De plus, la réactivité bronchique à l’histamine a été réduite pendant le traitement par zileuton. Le déplacement moyen de l’histamine PD20 après le traitement de 6 semaines correspondait à un doublement de la dose de 1,5 (p < 0,5), alors qu’il n’y avait aucun changement dans la réactivité de l’histamine pendant le traitement par placebo. Le Zileuton a également atténué la bronchoconstriction induite par l’aspirine lorsqu’il a été testé chez la moitié des sujets après 4 semaines de traitement. Cela confirme les indications précédentes (5, 13-16) selon lesquelles les leucotriènes sont une composante importante de l’obstruction des voies respiratoires évoquée par l’aspirine chez les sujets asthmatiques intolérants à l’aspirine. La question de savoir si l’inhibition de la 5-lipoxygénase chez les sujets asthmatiques peut modifier la sensibilité des voies respiratoires aux leucotriènes n’avait pas été évaluée auparavant. Il est théoriquement envisageable que cela puisse se produire en réponse au niveau du récepteur à une synthèse réduite des agonistes endogènes. Cependant, nous n’avons constaté aucun changement dans la réactivité bronchique à la LTD4 pendant le traitement par zileuton. Ensemble, les résultats du défi aspirine et du défi LTD4 soutiennent le mode d’action spécifique du zileuton en tant qu’inhibiteur de la 5-lipoxygénase (41).

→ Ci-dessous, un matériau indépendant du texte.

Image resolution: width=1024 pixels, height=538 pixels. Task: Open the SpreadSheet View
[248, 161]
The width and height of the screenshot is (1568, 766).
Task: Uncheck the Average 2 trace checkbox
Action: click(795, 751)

Comme l’application nasale de leucotriènes induit un gonflement de la muqueuse nasale (42, 43), on a émis l’hypothèse que les leucotriènes pourraient contribuer aux problèmes nasaux chroniques chez ce groupe de personnes asthmatiques. Des observations lors d’une étude précédente de l’influence aiguë d’un antagoniste des leucotriènes sur des sujets asthmatiques intolérants à l’aspirine (26) ont fourni un appui circonstanciel à cette hypothèse. Par conséquent, la fonction nasale a été évaluée par une échelle visuelle analogique (VAS) avant et le dernier jour de chaque période de traitement (figure 5). Il y a eu une réduction marquée des scores VAS pour la perte d’odorat (p< 0,01) et pour la rhinorrhée (p< 0.05) alors que la congestion et les mesures quotidiennes du débit inspiratoire nasal de pointe ont montré des changements qui n’ont pas atteint de signification. Il est possible que certains des effets thérapeutiques du zileuton soient également liés à l’inhibition de LTB4, puisque LTB4 a été détecté dans le liquide de lavage nasal après un défi allergène (43).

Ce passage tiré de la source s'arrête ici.